Begin MATERIAL FOR THE TASK
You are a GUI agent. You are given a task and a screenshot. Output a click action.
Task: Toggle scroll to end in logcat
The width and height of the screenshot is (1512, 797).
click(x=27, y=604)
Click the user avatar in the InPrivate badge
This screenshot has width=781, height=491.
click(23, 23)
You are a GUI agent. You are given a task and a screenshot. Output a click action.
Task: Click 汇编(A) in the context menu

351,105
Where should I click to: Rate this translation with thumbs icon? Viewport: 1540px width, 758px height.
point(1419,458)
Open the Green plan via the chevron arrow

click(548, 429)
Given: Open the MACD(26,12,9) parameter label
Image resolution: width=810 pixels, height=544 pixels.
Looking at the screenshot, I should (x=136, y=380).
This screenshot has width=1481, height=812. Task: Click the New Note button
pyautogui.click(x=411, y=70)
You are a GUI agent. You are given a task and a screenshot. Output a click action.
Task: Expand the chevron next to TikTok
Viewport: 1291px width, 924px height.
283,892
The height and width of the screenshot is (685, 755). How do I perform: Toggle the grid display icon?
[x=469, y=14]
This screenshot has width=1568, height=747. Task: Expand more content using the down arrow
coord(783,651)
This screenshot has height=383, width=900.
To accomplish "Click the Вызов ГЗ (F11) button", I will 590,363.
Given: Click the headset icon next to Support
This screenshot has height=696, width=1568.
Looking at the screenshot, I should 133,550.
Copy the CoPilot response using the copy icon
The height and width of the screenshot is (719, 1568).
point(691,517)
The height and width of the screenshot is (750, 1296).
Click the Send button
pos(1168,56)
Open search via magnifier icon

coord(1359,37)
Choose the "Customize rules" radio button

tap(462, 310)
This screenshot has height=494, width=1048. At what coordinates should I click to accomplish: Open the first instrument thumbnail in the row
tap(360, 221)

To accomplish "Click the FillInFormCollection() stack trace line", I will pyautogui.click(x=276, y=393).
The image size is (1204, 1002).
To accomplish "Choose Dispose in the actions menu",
End MATERIAL FOR THE TASK
- _GOAL_:
Can you write out the entire listing above again, line for line and character for character?

- _TASK OUTPUT_:
You are a GUI agent. You are given a task and a screenshot. Output a click action.
Task: Toggle scroll to end in logcat
The width and height of the screenshot is (1512, 797).
click(x=27, y=604)
Click the user avatar in the InPrivate badge
This screenshot has width=781, height=491.
click(23, 23)
You are a GUI agent. You are given a task and a screenshot. Output a click action.
Task: Click 汇编(A) in the context menu

351,105
Where should I click to: Rate this translation with thumbs icon? Viewport: 1540px width, 758px height.
point(1419,458)
Open the Green plan via the chevron arrow

click(548, 429)
Given: Open the MACD(26,12,9) parameter label
Image resolution: width=810 pixels, height=544 pixels.
Looking at the screenshot, I should (x=136, y=380).
This screenshot has width=1481, height=812. Task: Click the New Note button
pyautogui.click(x=411, y=70)
You are a GUI agent. You are given a task and a screenshot. Output a click action.
Task: Expand the chevron next to TikTok
Viewport: 1291px width, 924px height.
283,892
The height and width of the screenshot is (685, 755). How do I perform: Toggle the grid display icon?
[x=469, y=14]
This screenshot has width=1568, height=747. Task: Expand more content using the down arrow
coord(783,651)
This screenshot has height=383, width=900.
To accomplish "Click the Вызов ГЗ (F11) button", I will 590,363.
Given: Click the headset icon next to Support
This screenshot has height=696, width=1568.
Looking at the screenshot, I should 133,550.
Copy the CoPilot response using the copy icon
The height and width of the screenshot is (719, 1568).
point(691,517)
The height and width of the screenshot is (750, 1296).
Click the Send button
pos(1168,56)
Open search via magnifier icon

coord(1359,37)
Choose the "Customize rules" radio button

tap(462, 310)
This screenshot has height=494, width=1048. At what coordinates should I click to accomplish: Open the first instrument thumbnail in the row
tap(360, 221)

To accomplish "Click the FillInFormCollection() stack trace line", I will pyautogui.click(x=276, y=393).
The image size is (1204, 1002).
To accomplish "Choose Dispose in the actions menu",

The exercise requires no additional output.